[Start of Attachment]
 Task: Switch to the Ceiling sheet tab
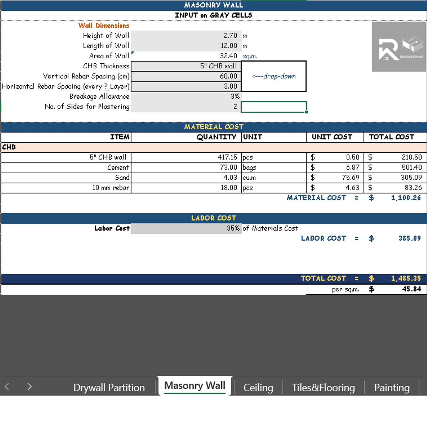click(x=258, y=387)
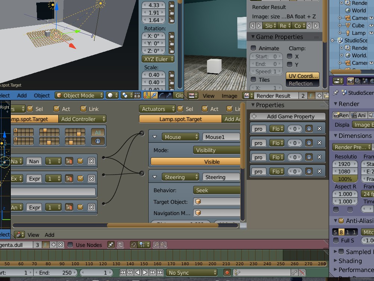
Task: Click the record keyframe button in timeline
Action: (227, 272)
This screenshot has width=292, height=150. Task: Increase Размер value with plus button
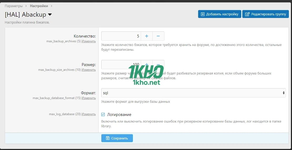(147, 65)
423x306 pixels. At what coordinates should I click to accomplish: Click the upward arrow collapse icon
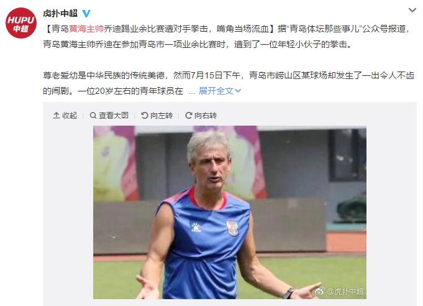click(56, 116)
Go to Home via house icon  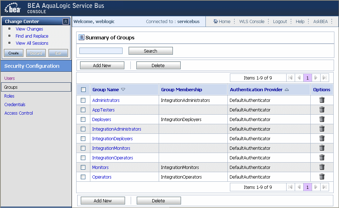[x=216, y=21]
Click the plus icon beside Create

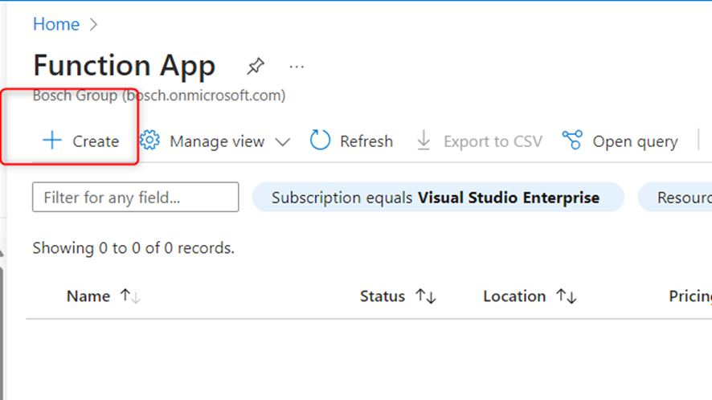point(51,141)
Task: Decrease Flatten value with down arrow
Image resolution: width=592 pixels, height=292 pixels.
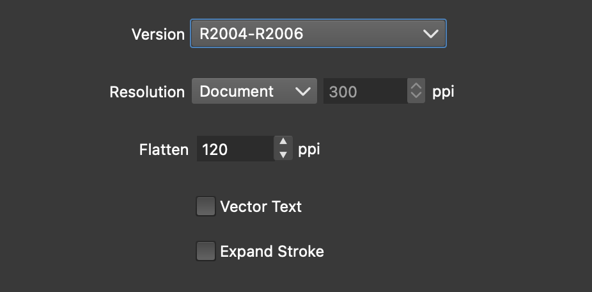Action: (283, 155)
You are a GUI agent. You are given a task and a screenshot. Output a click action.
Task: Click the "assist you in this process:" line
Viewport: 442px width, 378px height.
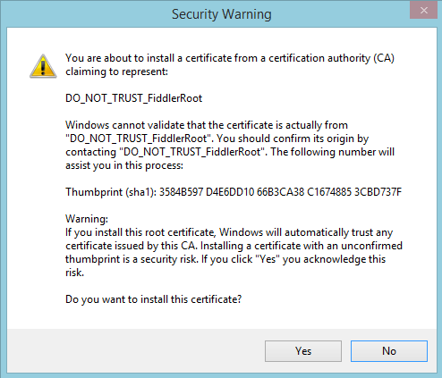(124, 165)
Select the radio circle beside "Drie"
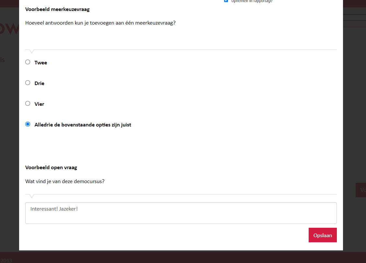Screen dimensions: 366x263 tap(28, 83)
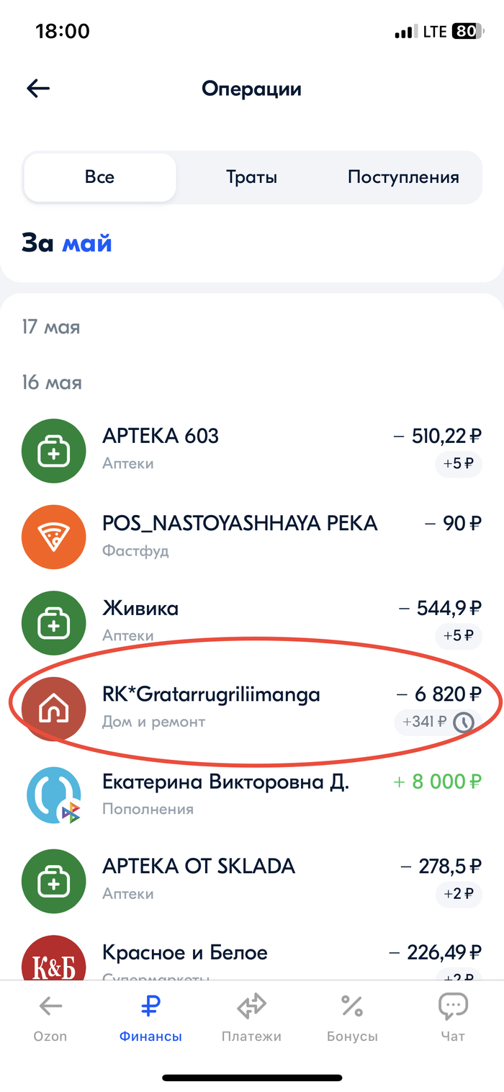Image resolution: width=504 pixels, height=1092 pixels.
Task: Open the Ozon tab icon
Action: point(50,1006)
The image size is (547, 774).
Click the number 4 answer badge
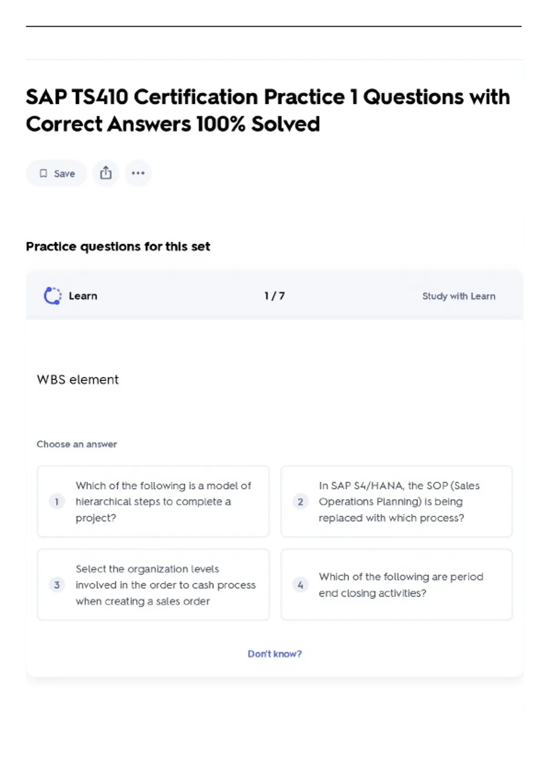pyautogui.click(x=300, y=585)
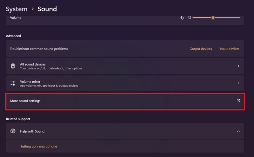
Task: Go back to System in the breadcrumb
Action: (17, 9)
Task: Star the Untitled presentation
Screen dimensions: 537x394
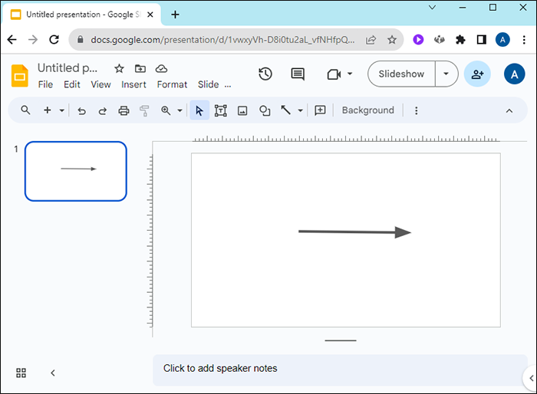Action: click(x=119, y=69)
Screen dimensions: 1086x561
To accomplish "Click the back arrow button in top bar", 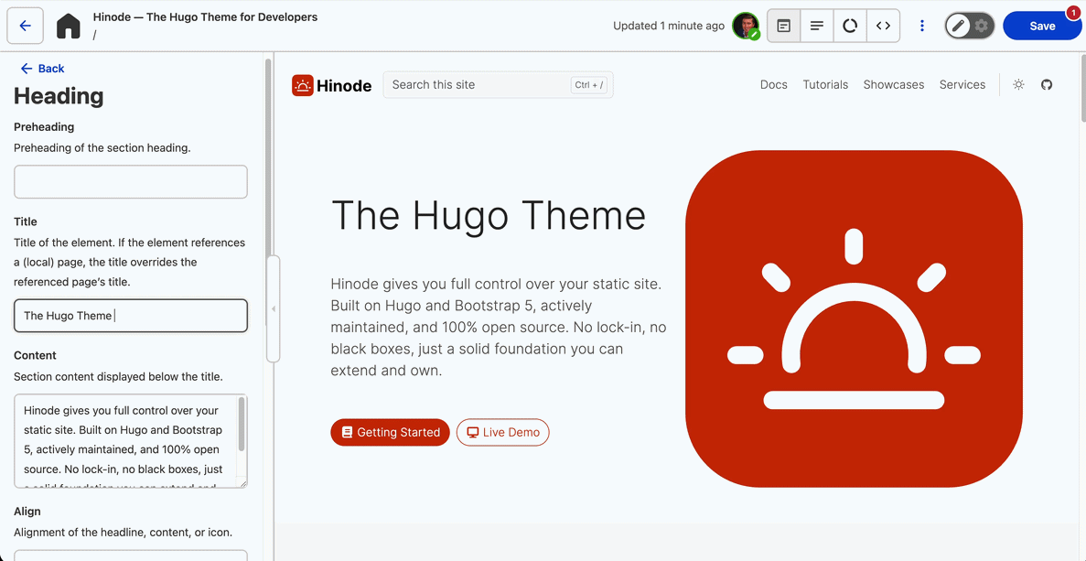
[End of Attachment]
Work to be completed: The output must start at the line holding "Screen dimensions: 1086x561", end at the last line of the listing above, and show each line exactly; please omit all pictures.

Problem solution:
Screen dimensions: 1086x561
To accomplish "Click the back arrow button in top bar", 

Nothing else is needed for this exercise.